3201 sayılı Kanun’un 6/A-(a) bendine göre bu Kanuna göre değerlendirilen sürelere istinaden aylık tahsisi yapılabilmesi için yurda kesin dönülmüş olması şarttır.
Kanun’un 6/B fıkrasının 1. cümlesine göre bu Kanun hükümlerinden yararlanmak suretiyle aylık bağlananlardan tekrar yurt dışında yabancı ülke mevzuatına tabi çalışanlar, ikamete dayalı bir sosyal sigorta ya da sosyal yardım ödeneği alanların aylıkları, tekrar çalışmaya başladıkları veya ikamete dayalı bir ödenek almaya başladıkları tarihten itibaren kesilir. Türkiye’de sigortalı olarak çalışmaya başlayanlar hakkında 31/5/2006 tarihli ve 5510 sayılı Sosyal Sigortalar ve Genel Sağlık Sigortası Kanununun sosyal güvenlik destek primine tabi olarak çalışılmasına ilişkin hükümleri uygulanır.
Kesin dönüş kavramının tanımı Yönetmelik’in “Tanımlar” başlıklı 4.maddesinin (d) bendinde yapılmıştır. Buna göre kesin dönüş; aylık tahsis talebinde bulunanların yurtdışındaki çalışmalarının sona ermesini, ikamete dayalı bir sosyal sigorta ya da sosyal yardım ödeneği almamaları durumunu ifade eder.
Bu tanımda geçen sosyal sigorta ödeneği deyiminden; çalışma yaşamı süresince karşılaşılan hastalık, iş kazası, meslek hastalığı veya işsizlik gibi riskler nedeniyle iş göremezlik veya işsizlik gibi adlar altında yapılan ikamete dayalı ödenekler, sosyal yardım ödeneği deyiminden ise bulunulan ülke mevzuatı kapsamında, geçimlerini sağlayacak hiçbir gelirleri olmayan veya mevcut gelirleriyle geçimlerini sağlamakta güçlük çeken kişilerin asgari geçim düzeyi ile sınırlı olmak üzere geçimlerinin sağlanması amacıyla kamu kurum ve kuruluşları tarafından muhtaçlık durumuna ve süresine göre ödenen, ikamet şartına bağlı nakdi yardımlar anlaşılmalıdır.

*-*-*

## Görev A
Belge bölümüne göre kesin dönüş kavramı Yönetmelik'in hangi maddesinde tanımlanmıştır?

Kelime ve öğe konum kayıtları
*-*-*

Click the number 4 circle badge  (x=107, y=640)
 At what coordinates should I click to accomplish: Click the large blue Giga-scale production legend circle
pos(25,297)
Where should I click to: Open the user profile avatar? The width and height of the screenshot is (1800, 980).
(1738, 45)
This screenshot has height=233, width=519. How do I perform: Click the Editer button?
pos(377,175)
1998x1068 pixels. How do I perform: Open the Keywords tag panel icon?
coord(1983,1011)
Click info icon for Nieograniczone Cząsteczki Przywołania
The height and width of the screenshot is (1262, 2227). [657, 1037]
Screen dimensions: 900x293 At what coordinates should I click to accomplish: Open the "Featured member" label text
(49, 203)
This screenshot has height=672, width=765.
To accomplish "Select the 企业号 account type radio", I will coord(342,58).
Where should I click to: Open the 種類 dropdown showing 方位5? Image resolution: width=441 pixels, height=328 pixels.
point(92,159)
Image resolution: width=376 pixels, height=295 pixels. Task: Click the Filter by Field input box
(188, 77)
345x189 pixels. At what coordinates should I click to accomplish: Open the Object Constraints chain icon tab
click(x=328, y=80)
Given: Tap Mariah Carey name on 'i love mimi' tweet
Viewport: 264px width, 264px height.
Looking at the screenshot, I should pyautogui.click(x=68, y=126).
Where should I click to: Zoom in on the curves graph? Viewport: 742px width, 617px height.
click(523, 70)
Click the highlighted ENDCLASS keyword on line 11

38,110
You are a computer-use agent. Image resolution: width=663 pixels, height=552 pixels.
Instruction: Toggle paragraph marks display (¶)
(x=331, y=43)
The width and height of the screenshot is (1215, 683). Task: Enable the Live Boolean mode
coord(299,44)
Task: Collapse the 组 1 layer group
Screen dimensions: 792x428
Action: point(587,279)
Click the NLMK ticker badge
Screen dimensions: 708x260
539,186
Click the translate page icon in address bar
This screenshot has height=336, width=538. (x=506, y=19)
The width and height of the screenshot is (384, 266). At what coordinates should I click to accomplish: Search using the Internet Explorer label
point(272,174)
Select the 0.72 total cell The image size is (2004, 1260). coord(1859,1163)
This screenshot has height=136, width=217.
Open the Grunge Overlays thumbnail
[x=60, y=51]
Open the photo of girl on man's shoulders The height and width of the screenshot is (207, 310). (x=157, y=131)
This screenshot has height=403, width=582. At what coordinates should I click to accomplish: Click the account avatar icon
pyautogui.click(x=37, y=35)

*-*-*

## Görev B
Kayıtlarda "Given: Tap Mariah" ifadesini içeren satırdan başlayıp "point(272,174)" ifadesini içeren satırda biten satırları, iki uç dâhil olmak üzere, her satır için bir dize içeren bir JSON listesine aktarın. Boş satırları listeye almayın.

## Alıştırma Yanıtı A
Yönetmelik'in “Tanımlar” başlıklı 4. maddesinin (d) bendinde.

## Alıştırma Yanıtı B
[
  "Given: Tap Mariah Carey name on 'i love mimi' tweet",
  "Viewport: 264px width, 264px height.",
  "Looking at the screenshot, I should pyautogui.click(x=68, y=126).",
  "Where should I click to: Zoom in on the curves graph? Viewport: 742px width, 617px height.",
  "click(523, 70)",
  "Click the highlighted ENDCLASS keyword on line 11",
  "38,110",
  "You are a computer-use agent. Image resolution: width=663 pixels, height=552 pixels.",
  "Instruction: Toggle paragraph marks display (¶)",
  "(x=331, y=43)",
  "The width and height of the screenshot is (1215, 683). Task: Enable the Live Boolean mode",
  "coord(299,44)",
  "Task: Collapse the 组 1 layer group",
  "Screen dimensions: 792x428",
  "Action: point(587,279)",
  "Click the NLMK ticker badge",
  "Screen dimensions: 708x260",
  "539,186",
  "Click the translate page icon in address bar",
  "This screenshot has height=336, width=538. (x=506, y=19)",
  "The width and height of the screenshot is (384, 266). At what coordinates should I click to accomplish: Search using the Internet Explorer label",
  "point(272,174)"
]